### Problem statement
Your answer should consist of the lines in the following data that contain "slide".

### Stored data entries

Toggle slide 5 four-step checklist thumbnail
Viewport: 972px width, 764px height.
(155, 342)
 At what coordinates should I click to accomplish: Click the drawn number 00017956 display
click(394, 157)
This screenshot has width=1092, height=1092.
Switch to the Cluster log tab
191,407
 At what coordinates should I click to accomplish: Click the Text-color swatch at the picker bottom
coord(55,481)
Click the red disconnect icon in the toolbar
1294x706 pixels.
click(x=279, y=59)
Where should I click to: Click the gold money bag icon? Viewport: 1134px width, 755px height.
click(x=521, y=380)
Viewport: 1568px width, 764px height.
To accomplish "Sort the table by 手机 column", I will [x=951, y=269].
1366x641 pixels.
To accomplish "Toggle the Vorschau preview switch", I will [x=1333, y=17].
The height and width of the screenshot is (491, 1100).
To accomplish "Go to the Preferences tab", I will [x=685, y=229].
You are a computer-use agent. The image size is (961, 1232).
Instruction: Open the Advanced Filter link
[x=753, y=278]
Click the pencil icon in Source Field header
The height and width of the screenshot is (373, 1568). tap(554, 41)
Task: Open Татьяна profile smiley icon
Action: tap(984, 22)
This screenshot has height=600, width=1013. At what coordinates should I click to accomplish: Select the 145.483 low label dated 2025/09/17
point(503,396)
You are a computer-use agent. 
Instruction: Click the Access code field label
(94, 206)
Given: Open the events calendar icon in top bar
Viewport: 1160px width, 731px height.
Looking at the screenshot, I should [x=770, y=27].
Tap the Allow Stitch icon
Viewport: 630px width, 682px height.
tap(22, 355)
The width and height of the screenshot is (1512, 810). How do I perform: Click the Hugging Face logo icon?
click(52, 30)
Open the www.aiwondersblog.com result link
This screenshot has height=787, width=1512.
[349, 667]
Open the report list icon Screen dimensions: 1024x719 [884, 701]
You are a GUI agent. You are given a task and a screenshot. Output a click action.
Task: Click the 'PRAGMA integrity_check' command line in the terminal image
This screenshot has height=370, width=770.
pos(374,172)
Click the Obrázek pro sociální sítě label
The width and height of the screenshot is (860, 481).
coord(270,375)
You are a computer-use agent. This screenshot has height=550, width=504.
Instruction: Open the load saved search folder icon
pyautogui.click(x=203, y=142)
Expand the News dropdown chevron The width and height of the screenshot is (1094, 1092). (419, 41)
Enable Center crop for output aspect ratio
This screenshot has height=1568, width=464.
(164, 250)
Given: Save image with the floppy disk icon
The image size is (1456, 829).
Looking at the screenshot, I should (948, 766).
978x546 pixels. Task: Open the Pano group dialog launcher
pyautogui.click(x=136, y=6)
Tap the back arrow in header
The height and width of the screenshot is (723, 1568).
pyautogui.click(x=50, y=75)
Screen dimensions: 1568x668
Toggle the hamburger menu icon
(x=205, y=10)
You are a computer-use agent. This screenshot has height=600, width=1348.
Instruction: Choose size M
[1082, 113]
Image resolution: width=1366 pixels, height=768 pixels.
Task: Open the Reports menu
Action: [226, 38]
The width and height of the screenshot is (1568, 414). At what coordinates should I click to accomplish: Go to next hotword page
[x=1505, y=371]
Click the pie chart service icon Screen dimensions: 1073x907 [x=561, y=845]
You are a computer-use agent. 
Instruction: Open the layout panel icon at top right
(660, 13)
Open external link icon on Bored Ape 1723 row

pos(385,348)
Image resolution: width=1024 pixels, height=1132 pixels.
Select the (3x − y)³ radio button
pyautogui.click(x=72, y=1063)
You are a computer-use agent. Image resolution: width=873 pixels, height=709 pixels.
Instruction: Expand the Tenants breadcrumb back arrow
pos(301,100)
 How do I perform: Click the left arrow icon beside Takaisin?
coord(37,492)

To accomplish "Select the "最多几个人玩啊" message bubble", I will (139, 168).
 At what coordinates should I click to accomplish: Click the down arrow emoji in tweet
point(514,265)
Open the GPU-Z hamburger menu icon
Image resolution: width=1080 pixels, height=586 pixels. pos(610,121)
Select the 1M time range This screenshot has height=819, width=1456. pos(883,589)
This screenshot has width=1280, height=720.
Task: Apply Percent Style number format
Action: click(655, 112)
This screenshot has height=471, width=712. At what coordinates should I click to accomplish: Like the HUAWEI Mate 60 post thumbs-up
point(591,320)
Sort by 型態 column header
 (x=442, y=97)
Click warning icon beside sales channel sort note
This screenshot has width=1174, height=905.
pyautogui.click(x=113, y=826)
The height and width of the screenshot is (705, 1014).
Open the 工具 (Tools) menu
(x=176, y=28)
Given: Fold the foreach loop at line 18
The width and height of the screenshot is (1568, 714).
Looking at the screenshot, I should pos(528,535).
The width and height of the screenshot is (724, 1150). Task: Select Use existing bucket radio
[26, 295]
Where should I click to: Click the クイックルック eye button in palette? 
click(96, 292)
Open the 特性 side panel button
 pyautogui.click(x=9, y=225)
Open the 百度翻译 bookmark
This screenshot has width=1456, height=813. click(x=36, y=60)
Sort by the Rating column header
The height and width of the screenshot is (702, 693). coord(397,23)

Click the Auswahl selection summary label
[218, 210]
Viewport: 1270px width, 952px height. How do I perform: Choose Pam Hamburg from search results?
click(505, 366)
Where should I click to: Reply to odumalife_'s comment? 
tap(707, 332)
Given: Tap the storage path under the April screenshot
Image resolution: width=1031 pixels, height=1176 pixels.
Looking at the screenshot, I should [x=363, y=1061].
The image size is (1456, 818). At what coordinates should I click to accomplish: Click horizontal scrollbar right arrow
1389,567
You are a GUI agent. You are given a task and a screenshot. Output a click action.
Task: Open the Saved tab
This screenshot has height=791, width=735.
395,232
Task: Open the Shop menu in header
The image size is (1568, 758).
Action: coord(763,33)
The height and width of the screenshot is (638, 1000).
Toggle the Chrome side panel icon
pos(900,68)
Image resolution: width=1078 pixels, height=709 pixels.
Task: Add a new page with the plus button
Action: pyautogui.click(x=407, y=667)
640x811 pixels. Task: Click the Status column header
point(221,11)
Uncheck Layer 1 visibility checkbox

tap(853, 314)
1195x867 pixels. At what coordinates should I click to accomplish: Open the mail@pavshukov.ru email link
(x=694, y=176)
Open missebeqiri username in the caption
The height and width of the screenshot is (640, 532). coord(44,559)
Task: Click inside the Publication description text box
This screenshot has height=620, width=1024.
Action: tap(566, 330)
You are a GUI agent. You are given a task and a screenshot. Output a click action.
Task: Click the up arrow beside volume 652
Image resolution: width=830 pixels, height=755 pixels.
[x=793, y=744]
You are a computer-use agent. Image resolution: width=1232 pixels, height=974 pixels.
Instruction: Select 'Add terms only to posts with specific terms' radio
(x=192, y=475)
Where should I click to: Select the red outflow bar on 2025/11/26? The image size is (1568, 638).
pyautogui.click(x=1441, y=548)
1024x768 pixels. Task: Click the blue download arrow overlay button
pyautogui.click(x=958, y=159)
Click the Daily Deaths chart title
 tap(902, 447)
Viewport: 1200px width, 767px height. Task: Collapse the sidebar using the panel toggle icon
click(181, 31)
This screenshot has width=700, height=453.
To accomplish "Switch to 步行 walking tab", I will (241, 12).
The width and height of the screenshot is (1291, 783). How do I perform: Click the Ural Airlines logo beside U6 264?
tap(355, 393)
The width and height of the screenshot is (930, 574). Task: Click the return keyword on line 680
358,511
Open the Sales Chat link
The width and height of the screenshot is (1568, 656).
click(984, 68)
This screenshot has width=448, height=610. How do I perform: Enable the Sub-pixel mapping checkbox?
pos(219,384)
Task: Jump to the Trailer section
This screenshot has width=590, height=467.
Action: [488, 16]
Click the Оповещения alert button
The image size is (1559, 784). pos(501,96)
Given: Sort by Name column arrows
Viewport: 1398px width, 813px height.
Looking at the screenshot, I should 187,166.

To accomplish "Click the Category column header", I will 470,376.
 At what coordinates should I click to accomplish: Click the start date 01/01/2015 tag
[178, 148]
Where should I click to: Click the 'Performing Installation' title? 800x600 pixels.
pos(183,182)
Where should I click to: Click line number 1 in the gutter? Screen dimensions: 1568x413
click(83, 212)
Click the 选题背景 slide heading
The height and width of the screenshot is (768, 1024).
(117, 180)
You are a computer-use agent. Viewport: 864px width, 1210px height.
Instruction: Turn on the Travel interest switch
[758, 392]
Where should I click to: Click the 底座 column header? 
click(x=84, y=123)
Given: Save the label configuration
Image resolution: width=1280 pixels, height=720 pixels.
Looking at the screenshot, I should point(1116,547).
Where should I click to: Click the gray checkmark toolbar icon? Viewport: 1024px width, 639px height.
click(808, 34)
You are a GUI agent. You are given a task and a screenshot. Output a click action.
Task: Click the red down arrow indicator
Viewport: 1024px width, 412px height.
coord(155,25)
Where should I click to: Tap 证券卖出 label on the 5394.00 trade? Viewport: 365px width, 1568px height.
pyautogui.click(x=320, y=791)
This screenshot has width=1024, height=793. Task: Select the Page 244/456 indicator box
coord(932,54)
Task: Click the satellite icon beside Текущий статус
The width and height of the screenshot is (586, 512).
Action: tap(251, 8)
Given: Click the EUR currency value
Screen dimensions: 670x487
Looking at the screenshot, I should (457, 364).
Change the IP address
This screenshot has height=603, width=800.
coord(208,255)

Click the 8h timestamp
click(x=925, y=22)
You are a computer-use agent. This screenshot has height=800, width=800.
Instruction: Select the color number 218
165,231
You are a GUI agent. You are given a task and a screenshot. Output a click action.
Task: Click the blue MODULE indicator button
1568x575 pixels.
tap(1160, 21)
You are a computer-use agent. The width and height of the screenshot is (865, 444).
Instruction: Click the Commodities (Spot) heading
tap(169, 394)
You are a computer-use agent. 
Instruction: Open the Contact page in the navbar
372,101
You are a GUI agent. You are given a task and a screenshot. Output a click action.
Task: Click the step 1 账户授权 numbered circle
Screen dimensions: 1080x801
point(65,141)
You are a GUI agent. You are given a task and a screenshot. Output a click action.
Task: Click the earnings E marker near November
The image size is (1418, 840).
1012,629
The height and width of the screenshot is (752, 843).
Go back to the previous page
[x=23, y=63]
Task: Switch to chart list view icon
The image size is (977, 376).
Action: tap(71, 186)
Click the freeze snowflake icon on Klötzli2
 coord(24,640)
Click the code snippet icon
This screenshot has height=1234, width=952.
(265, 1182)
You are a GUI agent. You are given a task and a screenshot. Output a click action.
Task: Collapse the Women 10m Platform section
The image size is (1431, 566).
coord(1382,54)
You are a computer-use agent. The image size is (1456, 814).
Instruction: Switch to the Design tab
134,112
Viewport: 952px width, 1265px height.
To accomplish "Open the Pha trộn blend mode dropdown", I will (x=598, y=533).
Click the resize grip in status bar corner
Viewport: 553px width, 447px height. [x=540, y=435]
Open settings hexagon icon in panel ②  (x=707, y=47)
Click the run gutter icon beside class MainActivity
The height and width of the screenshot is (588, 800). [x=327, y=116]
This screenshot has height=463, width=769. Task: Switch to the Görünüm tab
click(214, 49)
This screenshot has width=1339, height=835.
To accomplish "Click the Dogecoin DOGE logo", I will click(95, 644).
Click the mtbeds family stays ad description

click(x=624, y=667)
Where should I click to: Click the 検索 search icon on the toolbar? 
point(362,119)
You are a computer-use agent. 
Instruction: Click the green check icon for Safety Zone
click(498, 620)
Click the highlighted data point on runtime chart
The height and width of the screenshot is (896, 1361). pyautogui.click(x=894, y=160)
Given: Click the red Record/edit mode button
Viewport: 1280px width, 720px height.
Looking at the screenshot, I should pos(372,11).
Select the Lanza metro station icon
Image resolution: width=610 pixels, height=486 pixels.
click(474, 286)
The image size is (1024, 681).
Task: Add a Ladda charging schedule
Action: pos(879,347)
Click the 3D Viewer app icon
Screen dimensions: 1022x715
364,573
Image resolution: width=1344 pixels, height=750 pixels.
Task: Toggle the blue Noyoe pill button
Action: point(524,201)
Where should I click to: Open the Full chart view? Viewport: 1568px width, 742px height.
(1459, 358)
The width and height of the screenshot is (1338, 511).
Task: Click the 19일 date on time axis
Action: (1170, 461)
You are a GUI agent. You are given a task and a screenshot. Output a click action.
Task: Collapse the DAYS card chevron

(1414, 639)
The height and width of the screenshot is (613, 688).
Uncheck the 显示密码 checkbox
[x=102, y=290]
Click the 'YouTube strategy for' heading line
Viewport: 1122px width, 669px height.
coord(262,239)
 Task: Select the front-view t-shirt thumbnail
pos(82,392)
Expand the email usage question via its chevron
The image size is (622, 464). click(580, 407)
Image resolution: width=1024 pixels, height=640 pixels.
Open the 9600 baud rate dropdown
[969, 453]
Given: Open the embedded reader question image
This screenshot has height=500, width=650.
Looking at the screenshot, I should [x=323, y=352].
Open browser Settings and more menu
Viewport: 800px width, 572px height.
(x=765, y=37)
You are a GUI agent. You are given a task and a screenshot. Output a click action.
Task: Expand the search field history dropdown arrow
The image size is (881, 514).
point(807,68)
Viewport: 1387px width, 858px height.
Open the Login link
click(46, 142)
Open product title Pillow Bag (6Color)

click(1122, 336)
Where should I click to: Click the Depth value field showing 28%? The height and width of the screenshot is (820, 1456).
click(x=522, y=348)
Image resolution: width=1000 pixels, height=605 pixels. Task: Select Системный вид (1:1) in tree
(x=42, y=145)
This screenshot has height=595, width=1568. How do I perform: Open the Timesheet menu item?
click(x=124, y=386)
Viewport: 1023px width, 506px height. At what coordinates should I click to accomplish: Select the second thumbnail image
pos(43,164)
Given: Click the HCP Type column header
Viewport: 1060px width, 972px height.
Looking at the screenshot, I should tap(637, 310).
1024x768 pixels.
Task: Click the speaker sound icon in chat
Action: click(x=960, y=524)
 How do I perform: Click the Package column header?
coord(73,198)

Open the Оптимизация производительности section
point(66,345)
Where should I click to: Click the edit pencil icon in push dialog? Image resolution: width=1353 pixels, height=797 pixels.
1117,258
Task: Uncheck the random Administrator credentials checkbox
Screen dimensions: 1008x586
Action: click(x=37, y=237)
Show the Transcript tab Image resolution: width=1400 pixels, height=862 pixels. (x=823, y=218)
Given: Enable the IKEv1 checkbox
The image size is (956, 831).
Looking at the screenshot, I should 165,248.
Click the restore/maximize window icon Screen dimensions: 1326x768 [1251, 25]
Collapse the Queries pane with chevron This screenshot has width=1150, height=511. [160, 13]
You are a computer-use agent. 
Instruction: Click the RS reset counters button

### Written reply
Toggle slide 5 four-step checklist thumbnail
Click the 选题背景 slide heading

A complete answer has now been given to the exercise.